My hero, the late Johnny Hicklenton, put it so beautifully when he said “I look at kids playing in the street and I think, thank god for your myelin sheath that allows you to do the things that you do”. It's not hard to hero-worship someone who felt the same losses that I feel, yet still adapted to do the fabulous things that he could do.

I may have lost some of my choices, some of my dreams, but there are still so many that remain.

10 March 2011

I have realised that my biggest problem is getting things done. I am sitting beside a whole heap of papers, all that need dealing and yet... I only seem to have the energy/concentration to deal with one thing each day. And, it seems. Each day something else happens.

It's so frustrating.

On the plus side, I think I have some progress on the funding for my FES. The nice lady from the MS Society phoned yesterday and she has spoken to my MS nurse, who is getting my GP to put in a formal request to the Primary Care Trust to fund it. I fear it may be the start of a long haul, but at least I have people on my side.

26 February 2011

I love rugby people. Period. They are the nicest, kindest, most caring people.

Why? Because, via a good friend, I discovered that the RFU provides free (yes, FREE) tickets to disabled people to matches a Twickenham. It's on a ballot scheme, so no guarantee of tickets, but today I saw England v France, from the front row, sitting in my wheelchair, my elder son beside me (as my carer) for no charge. Zilch. They even provided free parking. How many other sports even bother to think about doing that?

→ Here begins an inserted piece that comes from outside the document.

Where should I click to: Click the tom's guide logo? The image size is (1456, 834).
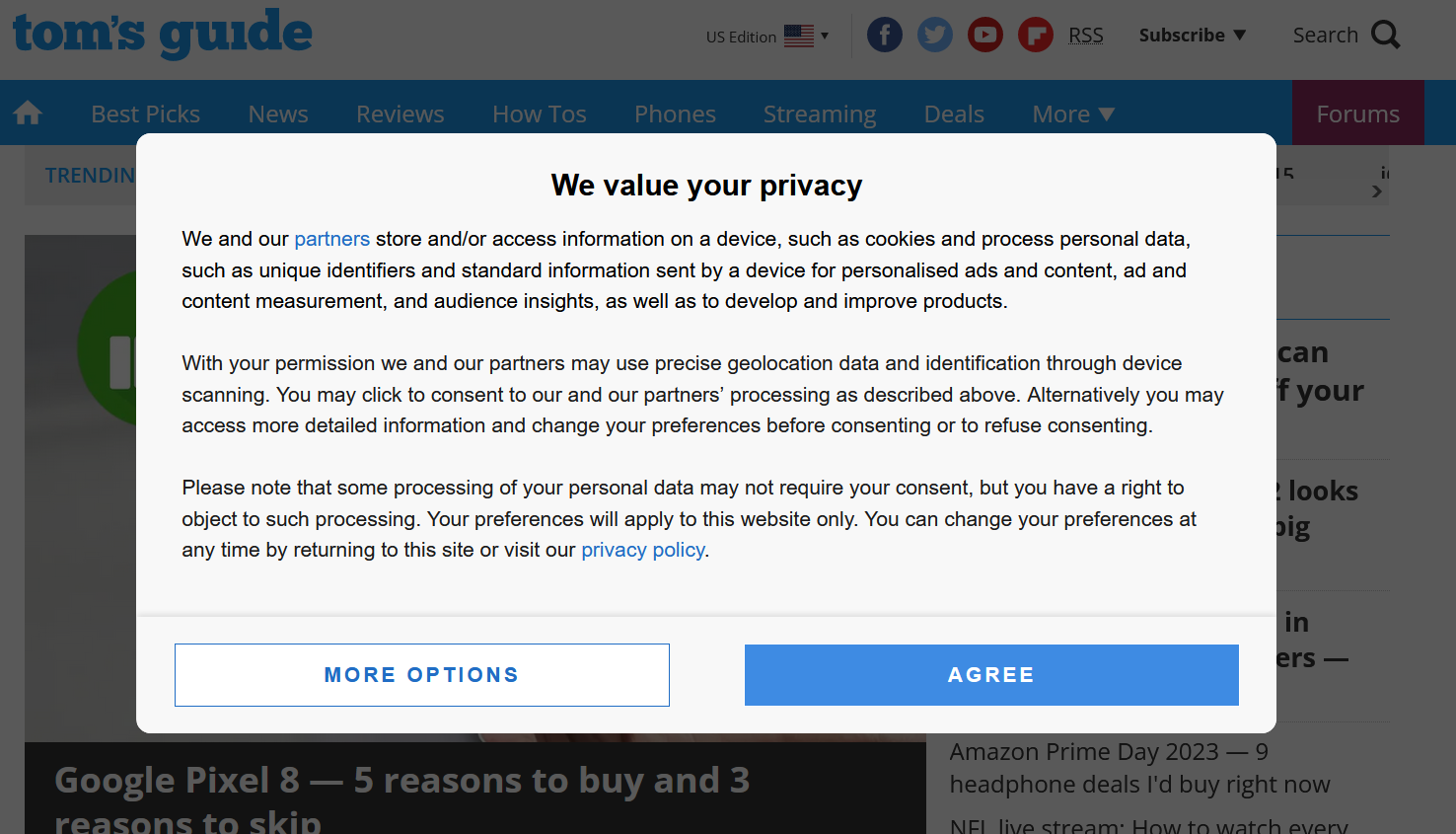click(162, 34)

It was a wonderful experience.

And now I am looking forward to England v Scotland in a week's time.

I really, really, love rugby people.

3 March 2011

I was silly this morning. I knew from the moment I got out of bed that I was feeling more wobbly than usual, but still I soldiered on. I went into the bathroom, knowing that I was short on time if I was to make in to the dentist on time. So I kind of rushed it – obviously not in the way that a normal person would rush, but without the normal measured care. Big mistake.

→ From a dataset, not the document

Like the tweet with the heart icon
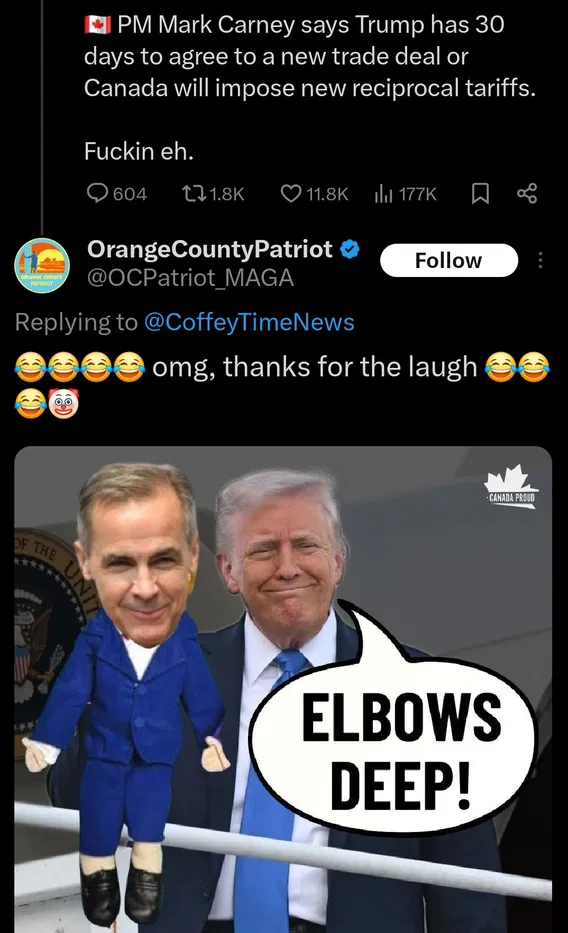The height and width of the screenshot is (933, 568). (291, 193)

My bathroom is bigger than a regular bathroom. It is a wet room, and houses my swanky plastic wheelchair (you haven't lived until you've had a shower sitting in a plastic wheelchair, trust me on that). Unfortunately, in trying to negotiate my way around said wheelchair, turning too quickly, I lost my balance. No biggie, there are plenty of things to hold onto. Well yes and no. I tried to use the wheelchair to steady me but, bless its plastic wheels, it can only get so much grip on the floor.

The result was that I ended up heading rapidly for the floor, with my cane and a catheter in one hand, and landed face down. It wouldn't have been so bad except, being tall, I rapidly ran out of space and hit my head on the tiles an the shower wall. Luckily for me. Newton's law of “irresistible force meets immovable object” takes no account of my having a hard skull. As a result, I was left lying on the floor, face down, between the wheelchair and the toilet bowl.

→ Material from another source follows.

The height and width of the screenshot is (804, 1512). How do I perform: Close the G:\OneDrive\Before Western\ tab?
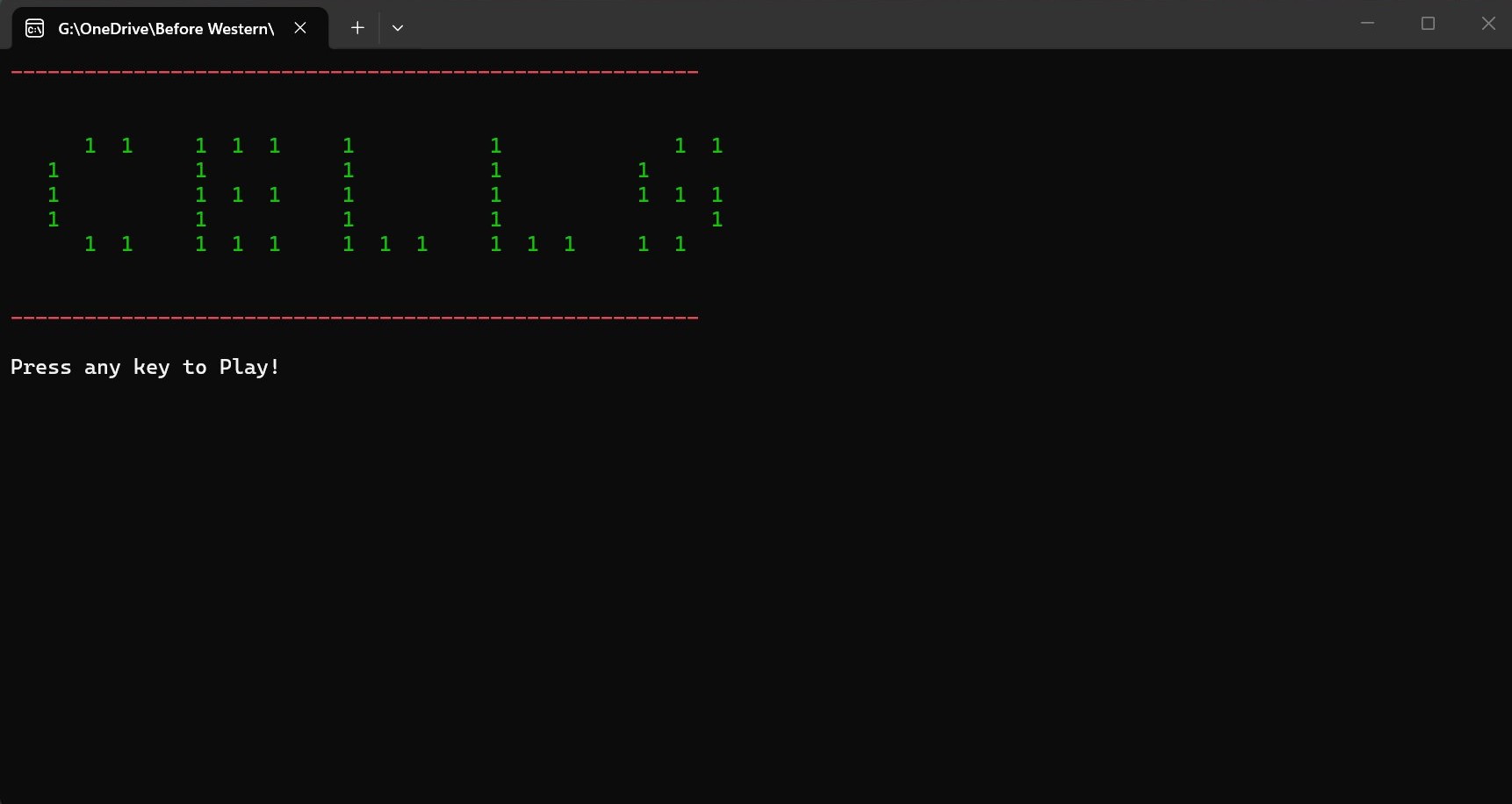(x=300, y=28)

I was actually, perversely, quite happy to lay there. Given the choice, I would probably have had a nap and waited until I felt more like moving. But I knew that I needed to get to the dentist. So I girded my loins (whatever that might mean) and eventually hauled my bulk into something approximating to an upright position, and plonked myself, gratefully, onto the wheelchair.

I made it to the dentist, albeit ten minutes late. And discovered I need root canal work on one of my teeth. Oh joy. My cup truly runneth over.

4 February 2011

I saw the MS nurse today. It was, as always, a total pleasure. I guess that, like others, she can't truly understand what it feels like to have MS, but she sees so many different people that she has a wonderful knowledge of the varying degrees to which we are affected and how we feel about them.

So I now have a new drug (yep, another addition to my armoury of medicaments). Clonazepam should stop the tremors in my right leg that stop me getting to sleep. Along with the Gabapentin, they should ease my nights and hopefully enable me to get longer periods of continuous sleep – which I badly need.

Update: The Clonazepam seems to be doing its job. I am now sleeping much better. Thank goodness for MS nurses. My latest heroine.